Tree & Dictionary Navigation

  • get_recursively(): Extract values from deeply nested structures by key
  • flatten_dict(): Convert nested dictionaries to flat key-value pairs
  • Tree analysis: breadth(), depth(), leaves(), leaf_paths() for structure inspection
  • Path navigation: keys_at(), items_at() for level-specific data access

Development & Debugging

  • arg_exception_logger(): Decorator for debugging function calls with automatic argument logging
  • MultipleErrors: Accumulate and handle multiple exceptions in complex workflows
  • working_directory(): Context manager for safe directory operations
  • pretty_print_request(): HTTP request debugging with automatic auth redaction

📊 Data Sources

Bolster includes specialized modules for working with Northern Ireland and UK data sources:

Northern Ireland Water Quality

from bolster.data_sources.ni_water import get_water_quality, get_water_quality_by_zone

# Get comprehensive water quality data for all NI supply zones
df = get_water_quality()
print(df.shape)  # Shows number of zones and parameters

# Get specific zone data
zone_data = get_water_quality_by_zone("BALM")  # Belfast Malone area
print(f"Hardness: {zone_data['NI Hardness Classification']}")

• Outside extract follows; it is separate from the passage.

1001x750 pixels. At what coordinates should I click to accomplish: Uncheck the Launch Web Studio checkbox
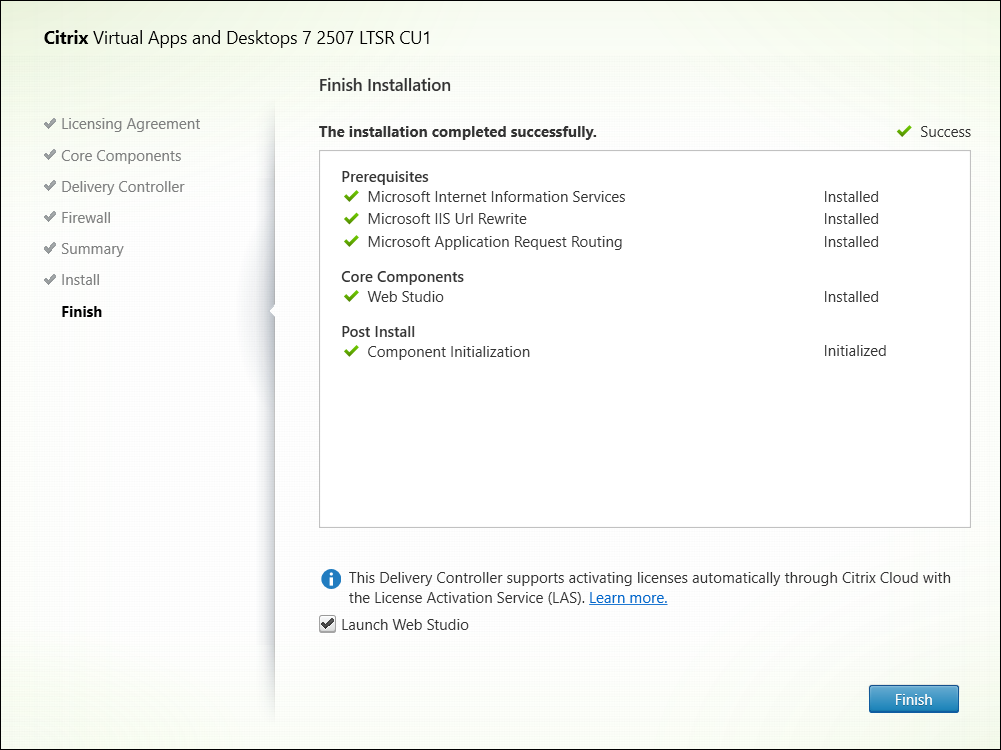point(327,625)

Electoral Office for Northern Ireland (EONI)

from bolster.data_sources.eoni import get_election_results

# Get Assembly election results
results_2016 = get_election_results(2016)
results_2022 = get_election_results(2022)

# Compare party performance across elections
comparison = bolster.diff(results_2022, results_2016)

Companies House Data

from bolster.data_sources.companies_house import search_companies, get_company_details

# Search for companies
results = search_companies("Technology")

# Get detailed company information
company = get_company_details("12345678")  # Company number
print(f"{company['name']} - Status: {company['status']}")

UK Met Office

from bolster.data_sources.metoffice import get_precipitation_data

# Get weather data for a specific location
weather = get_precipitation_data("Belfast", start_date="2024-01-01", end_date="2024-01-31")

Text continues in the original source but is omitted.